No matter how it may be publically depicted, the alcohol and drug fueled hook-up sexuality simply feels awful – especially the next morning when your breath stinks and you can’t find your underwear. Let’s get real. Sexuality without intimacy isn’t quite as fun as the hype would have you believe. Further, you get hurt or hurt someone else when you neither know nor understand your partner.

Finally, by popular demand, I am posting my five tips toward successful dating. In other words, here are some ideas for how to behave before you even think about having sex with someone. Here goes:

First, listen. You aren’t that important. When you are meeting someone for the first time try to find out more about who they are. If you both people practice the fine art of asking each other questions you might find yourself in a meaningful conversation. You actually might get to know someone else who might even be interesting enough to enlarge your personal world ever so slightly.
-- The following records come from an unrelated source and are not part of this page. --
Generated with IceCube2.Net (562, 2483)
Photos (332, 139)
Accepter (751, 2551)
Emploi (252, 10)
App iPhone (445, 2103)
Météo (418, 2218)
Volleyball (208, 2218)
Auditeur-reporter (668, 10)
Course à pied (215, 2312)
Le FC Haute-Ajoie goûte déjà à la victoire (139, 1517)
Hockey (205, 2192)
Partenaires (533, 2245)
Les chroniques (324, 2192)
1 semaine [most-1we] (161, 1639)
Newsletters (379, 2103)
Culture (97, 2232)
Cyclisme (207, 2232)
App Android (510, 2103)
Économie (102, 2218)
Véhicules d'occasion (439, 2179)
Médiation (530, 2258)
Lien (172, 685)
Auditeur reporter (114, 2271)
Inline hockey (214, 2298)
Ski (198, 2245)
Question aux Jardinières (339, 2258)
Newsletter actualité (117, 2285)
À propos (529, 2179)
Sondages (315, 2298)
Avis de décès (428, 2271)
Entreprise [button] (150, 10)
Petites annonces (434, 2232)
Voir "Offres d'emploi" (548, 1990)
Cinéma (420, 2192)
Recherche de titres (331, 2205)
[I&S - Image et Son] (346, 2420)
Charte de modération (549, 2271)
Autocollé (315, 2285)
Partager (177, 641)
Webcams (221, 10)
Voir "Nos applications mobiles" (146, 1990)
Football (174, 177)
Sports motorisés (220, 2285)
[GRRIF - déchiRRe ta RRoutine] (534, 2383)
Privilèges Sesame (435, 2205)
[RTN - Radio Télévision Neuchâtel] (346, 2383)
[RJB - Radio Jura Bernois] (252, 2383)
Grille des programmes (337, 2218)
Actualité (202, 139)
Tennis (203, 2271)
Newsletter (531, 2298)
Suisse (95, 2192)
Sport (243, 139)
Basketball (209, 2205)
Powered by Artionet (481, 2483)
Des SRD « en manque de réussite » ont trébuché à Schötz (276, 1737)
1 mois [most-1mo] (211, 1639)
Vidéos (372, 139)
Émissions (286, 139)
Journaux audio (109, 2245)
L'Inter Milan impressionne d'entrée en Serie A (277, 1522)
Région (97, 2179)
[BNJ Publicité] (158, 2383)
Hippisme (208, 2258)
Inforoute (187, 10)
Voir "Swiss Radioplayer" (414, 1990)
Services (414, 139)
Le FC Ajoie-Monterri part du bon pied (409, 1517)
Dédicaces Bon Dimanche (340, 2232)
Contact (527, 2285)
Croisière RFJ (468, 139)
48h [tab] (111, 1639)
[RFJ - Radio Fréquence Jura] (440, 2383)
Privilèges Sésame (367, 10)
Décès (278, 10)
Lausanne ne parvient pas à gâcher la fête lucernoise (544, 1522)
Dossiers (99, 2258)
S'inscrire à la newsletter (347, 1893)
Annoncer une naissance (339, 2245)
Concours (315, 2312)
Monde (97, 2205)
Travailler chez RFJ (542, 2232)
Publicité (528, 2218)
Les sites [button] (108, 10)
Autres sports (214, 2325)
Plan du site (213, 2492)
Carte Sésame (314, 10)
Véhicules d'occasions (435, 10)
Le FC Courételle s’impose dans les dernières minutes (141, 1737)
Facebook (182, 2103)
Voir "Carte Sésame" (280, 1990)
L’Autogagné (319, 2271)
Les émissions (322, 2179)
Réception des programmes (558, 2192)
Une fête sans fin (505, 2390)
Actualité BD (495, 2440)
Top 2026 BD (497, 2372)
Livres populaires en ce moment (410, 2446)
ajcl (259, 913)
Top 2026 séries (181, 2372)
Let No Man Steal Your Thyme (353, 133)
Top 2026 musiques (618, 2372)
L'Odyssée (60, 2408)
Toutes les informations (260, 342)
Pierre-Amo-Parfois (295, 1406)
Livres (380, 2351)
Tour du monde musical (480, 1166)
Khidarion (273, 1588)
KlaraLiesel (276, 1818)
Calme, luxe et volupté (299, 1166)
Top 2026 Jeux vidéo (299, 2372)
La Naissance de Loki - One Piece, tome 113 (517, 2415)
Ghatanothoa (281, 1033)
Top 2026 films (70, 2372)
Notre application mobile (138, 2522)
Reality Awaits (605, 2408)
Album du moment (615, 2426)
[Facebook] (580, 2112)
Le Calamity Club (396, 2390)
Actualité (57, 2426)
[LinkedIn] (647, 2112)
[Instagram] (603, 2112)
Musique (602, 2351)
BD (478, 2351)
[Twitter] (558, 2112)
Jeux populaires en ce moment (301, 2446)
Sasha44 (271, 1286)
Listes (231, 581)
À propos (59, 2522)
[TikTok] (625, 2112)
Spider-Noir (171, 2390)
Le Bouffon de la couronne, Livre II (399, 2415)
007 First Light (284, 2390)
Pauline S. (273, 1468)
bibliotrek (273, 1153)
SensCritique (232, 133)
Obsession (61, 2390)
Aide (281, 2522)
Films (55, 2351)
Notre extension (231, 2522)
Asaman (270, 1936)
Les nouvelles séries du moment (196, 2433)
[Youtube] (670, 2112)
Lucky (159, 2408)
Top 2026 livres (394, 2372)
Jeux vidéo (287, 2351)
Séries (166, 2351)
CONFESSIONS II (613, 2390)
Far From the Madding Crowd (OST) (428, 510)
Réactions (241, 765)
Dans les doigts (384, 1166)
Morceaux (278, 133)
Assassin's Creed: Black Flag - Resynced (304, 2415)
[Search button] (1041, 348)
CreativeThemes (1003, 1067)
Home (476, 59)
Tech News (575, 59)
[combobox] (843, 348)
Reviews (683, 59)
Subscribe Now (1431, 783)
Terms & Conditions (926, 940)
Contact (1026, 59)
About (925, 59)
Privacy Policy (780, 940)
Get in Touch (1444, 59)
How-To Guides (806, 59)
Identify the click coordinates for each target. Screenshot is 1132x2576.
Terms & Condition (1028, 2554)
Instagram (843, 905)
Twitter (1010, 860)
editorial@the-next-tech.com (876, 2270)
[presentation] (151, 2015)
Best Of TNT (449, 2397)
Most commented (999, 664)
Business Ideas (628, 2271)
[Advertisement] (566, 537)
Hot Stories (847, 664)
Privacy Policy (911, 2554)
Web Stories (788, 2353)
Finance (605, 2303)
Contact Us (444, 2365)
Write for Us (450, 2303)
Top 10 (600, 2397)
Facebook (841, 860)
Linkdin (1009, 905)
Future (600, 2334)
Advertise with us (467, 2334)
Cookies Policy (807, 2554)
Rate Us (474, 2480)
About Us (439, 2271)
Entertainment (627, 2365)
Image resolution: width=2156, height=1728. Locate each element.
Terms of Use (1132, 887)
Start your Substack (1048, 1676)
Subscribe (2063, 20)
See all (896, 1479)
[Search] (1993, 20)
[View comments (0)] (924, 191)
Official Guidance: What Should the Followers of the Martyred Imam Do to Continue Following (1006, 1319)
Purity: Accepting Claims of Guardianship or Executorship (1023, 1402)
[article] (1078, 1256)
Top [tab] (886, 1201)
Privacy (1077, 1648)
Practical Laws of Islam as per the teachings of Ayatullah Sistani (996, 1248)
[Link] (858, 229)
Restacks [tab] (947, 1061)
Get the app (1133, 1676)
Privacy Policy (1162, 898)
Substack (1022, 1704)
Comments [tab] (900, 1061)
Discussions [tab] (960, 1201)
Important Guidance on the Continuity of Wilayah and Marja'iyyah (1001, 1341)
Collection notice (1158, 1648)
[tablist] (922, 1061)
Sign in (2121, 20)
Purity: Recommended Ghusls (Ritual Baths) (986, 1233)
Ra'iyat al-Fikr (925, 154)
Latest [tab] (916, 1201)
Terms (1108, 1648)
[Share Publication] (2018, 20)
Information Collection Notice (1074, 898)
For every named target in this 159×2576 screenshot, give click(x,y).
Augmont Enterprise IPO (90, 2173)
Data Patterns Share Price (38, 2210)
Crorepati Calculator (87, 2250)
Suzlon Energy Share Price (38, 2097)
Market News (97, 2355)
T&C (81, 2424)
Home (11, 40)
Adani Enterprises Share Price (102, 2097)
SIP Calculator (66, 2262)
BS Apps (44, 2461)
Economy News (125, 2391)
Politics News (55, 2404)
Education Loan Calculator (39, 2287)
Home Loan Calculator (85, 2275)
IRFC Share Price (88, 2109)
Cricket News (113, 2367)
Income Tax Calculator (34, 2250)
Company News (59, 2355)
Second, try doing things together instead of sitting around a table behind a drink. When you present your best-self act with polished defenses you and your fellow mannequin will have extinguished any chance of spark. Instead, take a walk through the park. Ride bikes. Watch a great show. Volunteer together. Tour a museum. Shared activities make it easier for your more authentic self to spontaneously emerge. That’s when sparks happen.

Third, be honest about what you want. If you really want to be a friend with benefits no tears allowed when your special someone declares their love for another. It’s okay to only want a casual sexual relationship but no complaints when that’s all your partner gives you. But if what you really want is something with potential don’t settle for anything less. Better to wait than to lie about what you really want. Better to be disappointed up front than later.

Fourth, try doing things with groups of friends. This reduces “dating” pressure. You can observe each other gracefully and get to know each other in a variety of contexts. You can see how someone you like interacts with others, and observe them acting more naturally.

Finally, no one is perfect, especially you. Remain mindful of your shortcomings. When you meet someone else who has some, you’ll feel right at home. This doesn’t suggest “settling.” It means accepting that the deepest and truest love happens to real essentially imperfect people.

Being a real person has gone out of favor, along with the extraordinary beauty of sexuality. Old-fashioned romances have become downright counter-cultural. So if you decide to give it a try, keep the secret. You might find yourself pleasantly surprised at how exciting intimacy can be.